Spline agent for Apache Spark
https://absaoss.github.io/spline/
Apache License 2.0
185 stars 94 forks source link

Spark Streaming Support #41

Open lucienfregosi opened 6 years ago

lucienfregosi commented 6 years ago

Is it planned to add an integration with Spark Streaming ? It could be useful to be able to apply some lineage for batch and streaming data

mn-mikke commented 6 years ago

Hi Lucien, We are currently enhancing Spline to also support Structured Streaming. This feature will come with the Spline version 0.3.

Regards, Marek Novotny

On Wed, Feb 14, 2018 at 11:17 AM, Lucien Fregosi notifications@github.com wrote:

Is it planned to add an integration with Spark Streaming ? It could be useful to be able to apply some lineage for batch and streaming data

— You are receiving this because you are subscribed to this thread. Reply to this email directly, view it on GitHub https://github.com/AbsaOSS/spline/issues/16, or mute the thread https://github.com/notifications/unsubscribe-auth/ADgR_QjvZzXZ2-7s9S3lDAsjIW4qH5Qfks5tUrLWgaJpZM4SFE7m .
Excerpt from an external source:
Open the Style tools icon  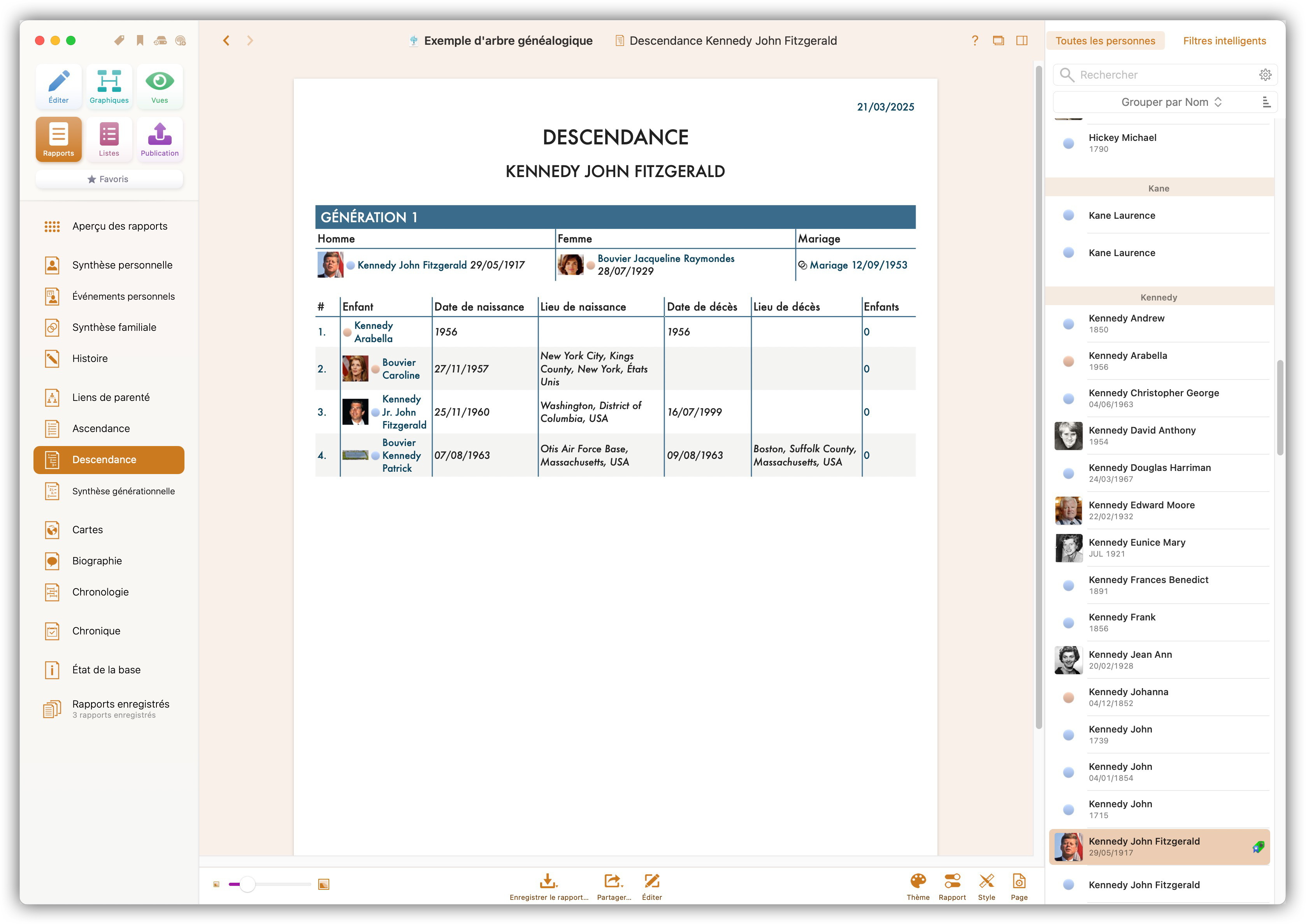(987, 886)
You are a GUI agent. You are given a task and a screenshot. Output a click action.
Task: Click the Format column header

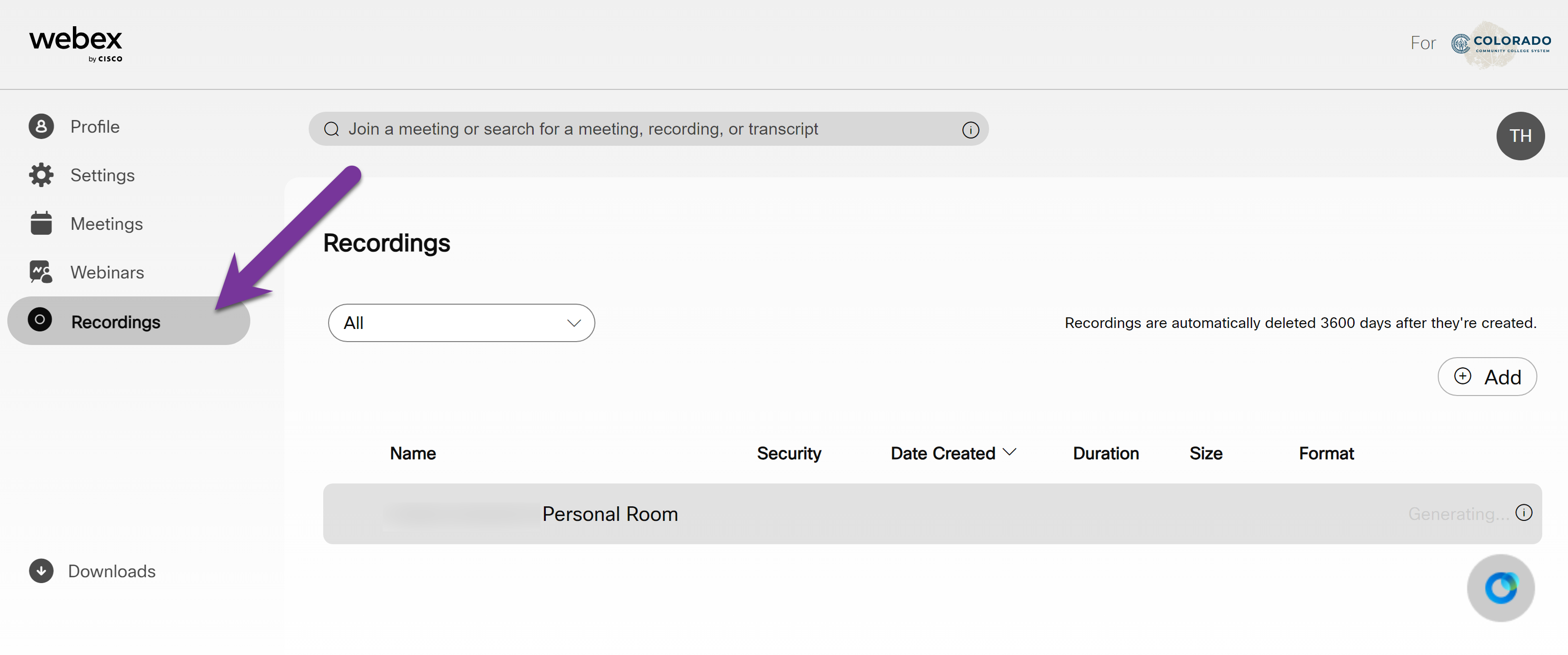tap(1326, 453)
lucienfregosi commented 6 years ago

Perfect :)

I'm writing a blog post about Spline after testing it (in french first, maybe in english later) i will be able to provide this information in my post.

vackosar commented 6 years ago

@lucienfregosi Hi, we have some basic support in version 0.3 but disabled at the moment. I will be working on full support including structured streaming now as highest priority. Deadline will be end of August.

vackosar commented 6 years ago

@lucienfregosi we will not support the old streaming using RDDs at the moment. Any issues for u to switch to structured streaming instead which will be supported? It seems to be treated as successor of old streaming.

vackosar commented 5 years ago
wajda commented 5 years ago

We are withdrawing streaming support from Spline 0.4 as it was not implemented properly. Streaming is not a priority for us at the moment. We'll return to it later.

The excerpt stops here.